Track regression fix attempts across pipeline invocations to prevent infinite test-patch-test loops.

**Reading the counter:**
1. Check if `regression_fix_attempt` was provided in the context from a prior OUTCOME
2. If not present, this is attempt 0 (first test run)

**Incrementing the counter:**
1. Compare the current `regressions` list with `persistent_regressions` from the prior run
2. If the regression sets are **identical** (same test IDs): increment `regression_fix_attempt` by 1
3. If the regression set **changed** (different test IDs, even partially): reset `regression_fix_attempt` to 1

**Circuit breaker trigger:**
- `MAX_REGRESSION_FIX_ATTEMPTS = 3`
- If `regression_fix_attempt >= MAX_REGRESSION_FIX_ATTEMPTS` and regressions still exist:
  - Emit `status: blocked` instead of `status: fail`
  - Set `next_skill: /do-plan`
  - Include `failure_reason: "Regression fix not converging after N attempts. Escalating to planning."`
  - Include `persistent_regressions` in artifacts so the planner has context

### Adjusted Final Verdict (with Baseline Verification)
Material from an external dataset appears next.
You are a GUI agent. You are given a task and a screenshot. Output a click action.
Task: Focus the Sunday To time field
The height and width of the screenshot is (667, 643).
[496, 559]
After baseline verification completes, the final verdict changes:

- **ALL TESTS PASSED**: No failures at all (baseline verification was skipped)
- **REGRESSIONS FOUND**: Branch introduced new test failures. These MUST be fixed. Status: `fail`
- **PRE-EXISTING ONLY**: All failures also fail on main. Branch did not make things worse. Status: `partial`
- **BLOCKED - ESCALATING**: Regression fixes not converging after 3 attempts. Status: `blocked`
- **MIXED**: Some regressions, some pre-existing. Regressions must be fixed. Status: `fail`

**Important:** Only regressions block the pipeline. Pre-existing failures are reported but do NOT cause `status: fail`.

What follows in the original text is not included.